Technocentre of Renault
The Mild Seven Renault F1 team's involvement is not limited to Viry-Châtillon and Enstone. The Technocentre at Guyancourt is also part of the winning team. Here’s explained how the centre helps the F1 team
Renault’s Guyancourt Technocentre is an ultra-modern technical base, a nerve centre for the entire Renault Group. It is where the company’s newest models take shape, from the design stages, to mechanical platforms and production technologies. Since 2000, this invaluable resource has also had another mission: playing its role in the Formula 1 programme. “The aim was to provide skills in very specific technical areas according to the F1 team’s needs,” explains the man who started the project, Bertand Dumas. “In return, the Technocentre employees benefit from the experience of a unique working environment driven by intense competition.” The programme is now in its sixth year.
Didier Defrasnes is the man with day-to-day responsibility for the F1 Partnership at Guyancourt. From the 8000 Technocentre employees, 16 were dedicated to the F1 programme in 2005 (10 at Enstone and 6 in Viry). “We don’t want this opportunity to seem like a break in our employees’ careers,” he explains. “It has to work as a springboard for them, and bring them experience and training in new areas. Our aim is to let people acquire skills using a different approach to that we have in Guyancourt, primarily thanks to shorter working cycles. These Technocentre employees work at the heart of the F1 programme until they return home.”
The sixteen employees collaborate on numerous programmes. Among them are…
1. Optimising combustion: internal aerodynamic calculations on the engine. The power developed by the engine passes through the quality of its combustion.

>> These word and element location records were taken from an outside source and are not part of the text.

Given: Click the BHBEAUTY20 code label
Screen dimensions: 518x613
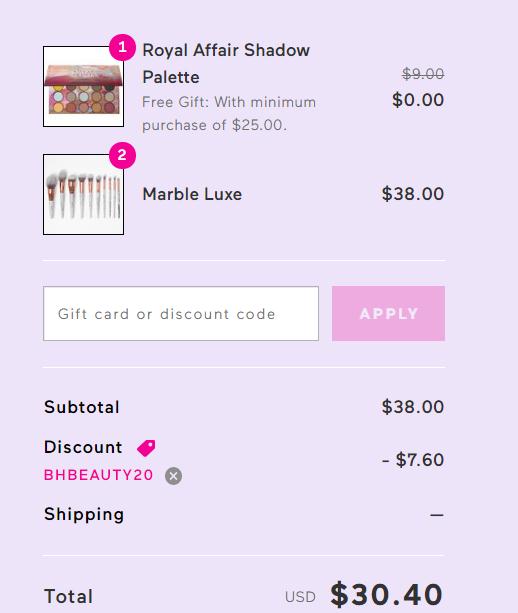Looking at the screenshot, I should coord(98,475).
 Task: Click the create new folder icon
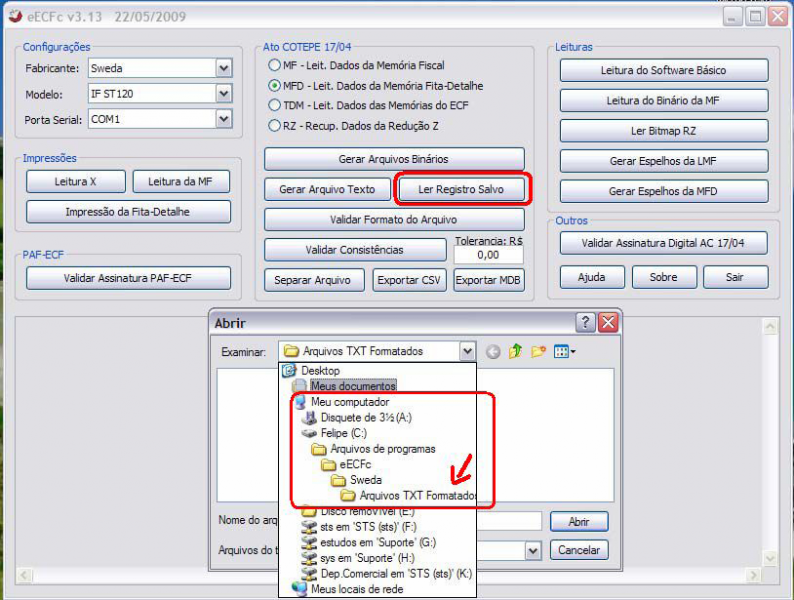point(539,352)
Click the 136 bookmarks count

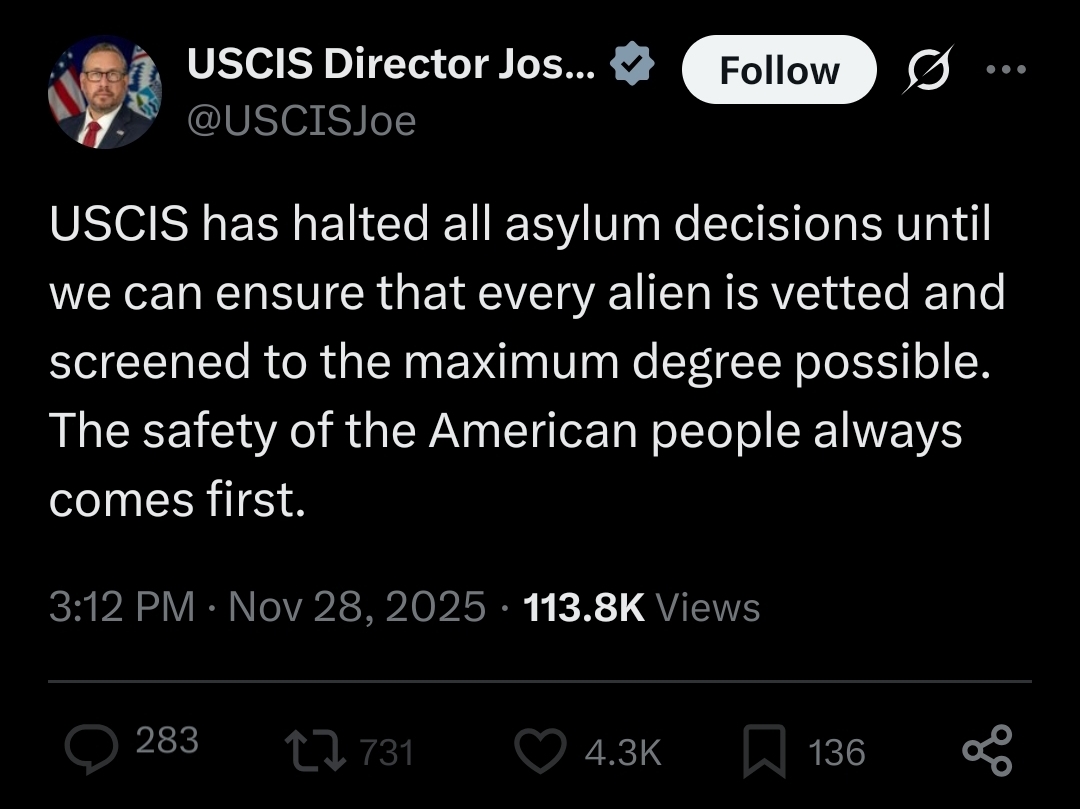click(x=837, y=752)
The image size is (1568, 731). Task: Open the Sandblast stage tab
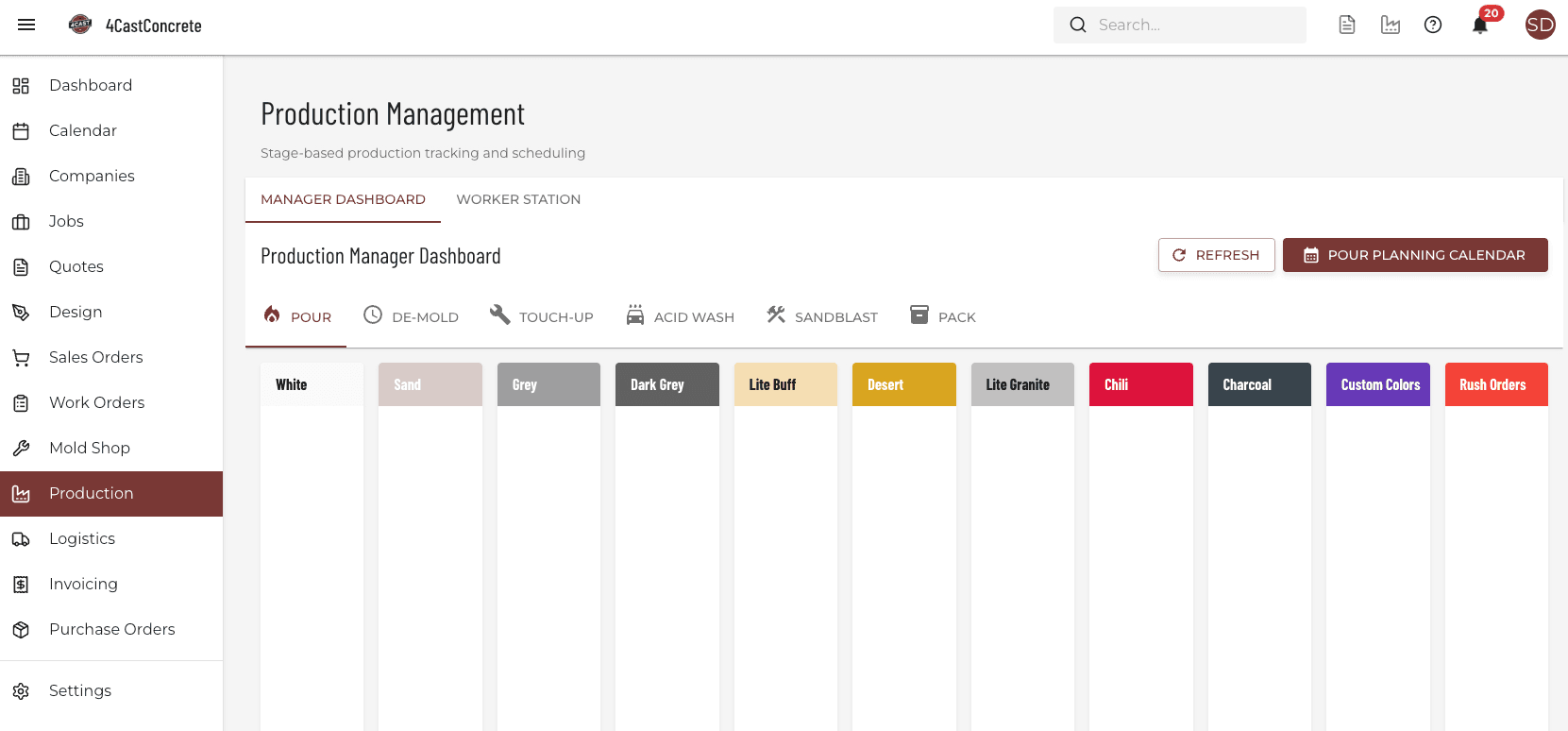(822, 316)
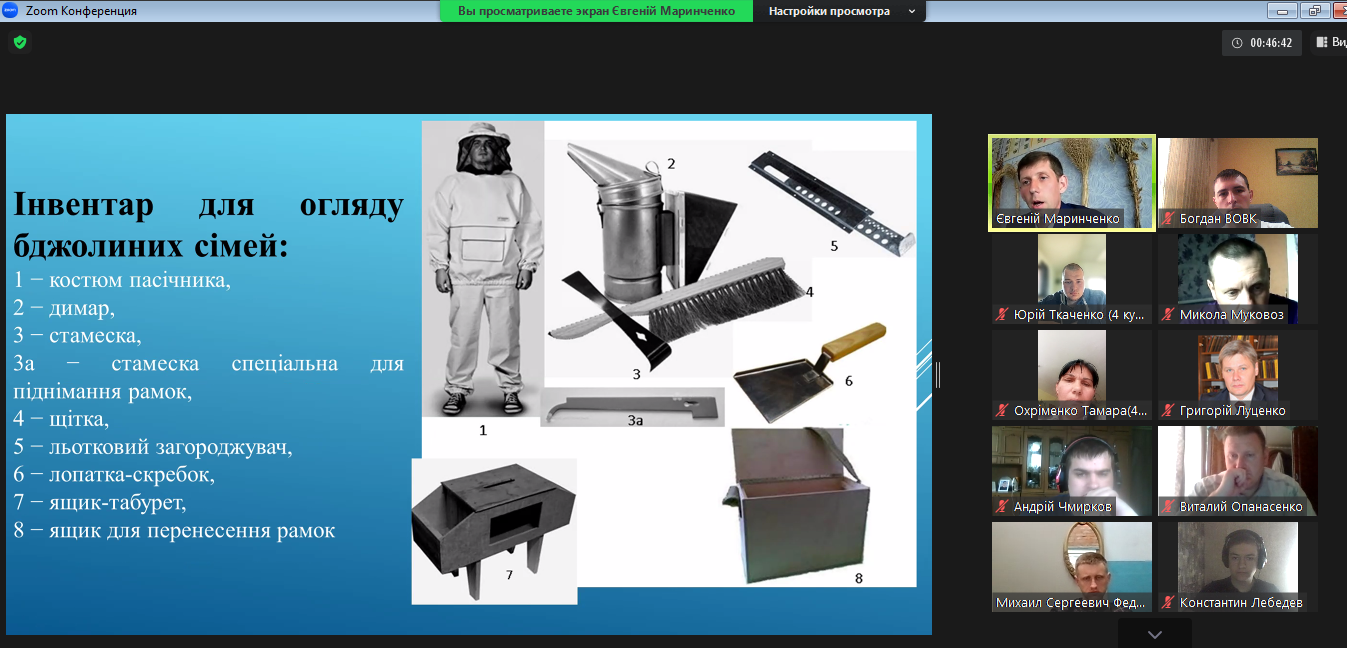Click the shared slide beekeeper suit image

point(482,270)
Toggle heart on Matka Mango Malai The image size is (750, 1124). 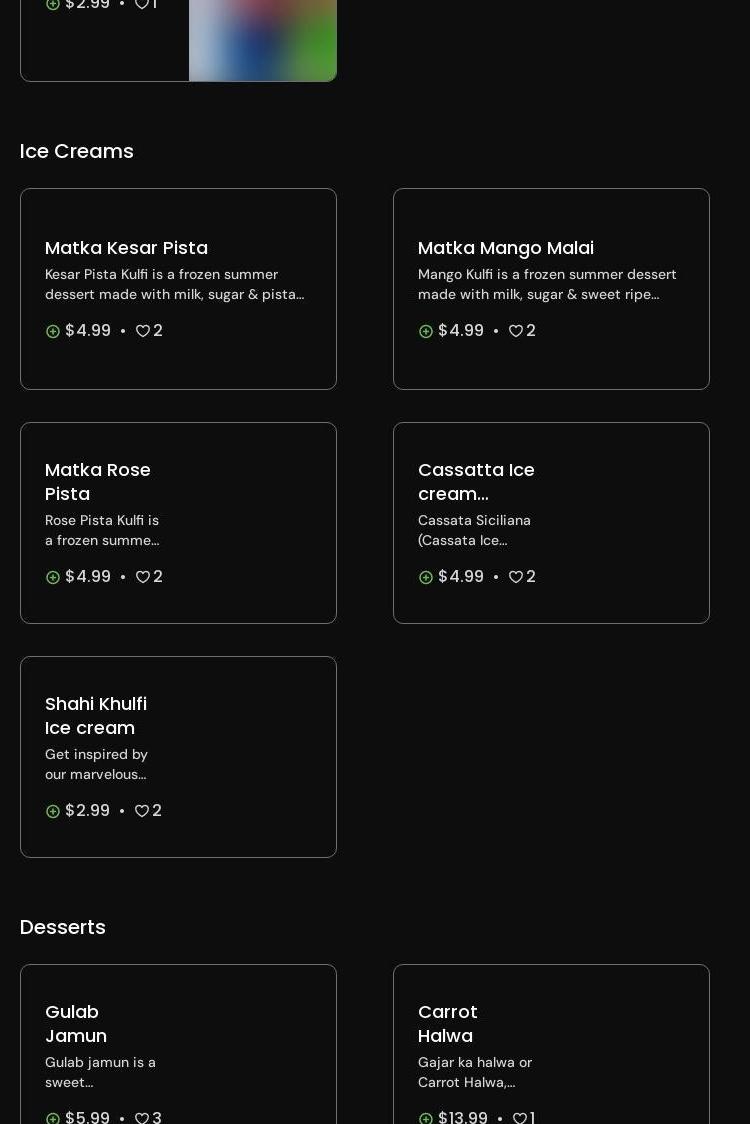pos(516,331)
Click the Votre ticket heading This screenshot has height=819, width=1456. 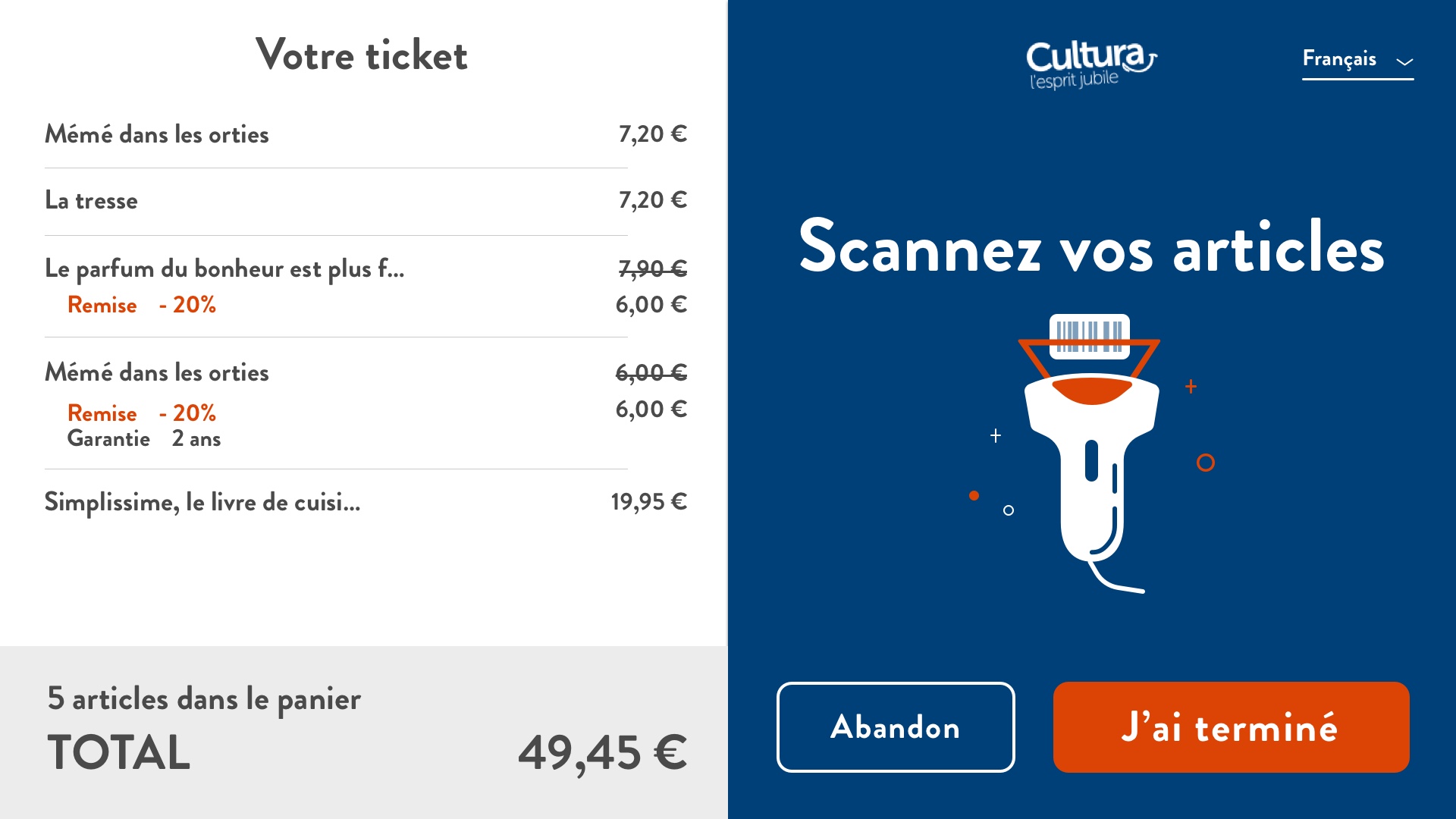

2. Chassis control systems: this work concentrates primarily on how the car can be used in a ‘degraded state’, when systems are not operating at 100%.
3. Vibration management: this is a sector where the Technocentre has been particularly valuable recently. The work concerns engine auxiliary components as well as driver comfort.
4. Improving quality/reliability: Guyancourt focuses on establishing working practices that will enable improved vehicle reliability.
5. Off-car software: the software used at the track, particularly those dealing with telemetry data from the car, cannot contain any bugs. Guyancourt helps fine-tune the programming.
6. Engine optimisation: the mathematical tools used by Renault’s Research Department assist in the search for engine performance.
7. Materials: Renault’s Materials Department is often consulted in order to improve the team’s database of new materials.
8. Engine reliability: two people work on monitoring the engines at the track to assess problems, or evaluate the life cycle remaining on specific components. The aim is to optimise component design, and maintain engine reliability throughout two race weekends.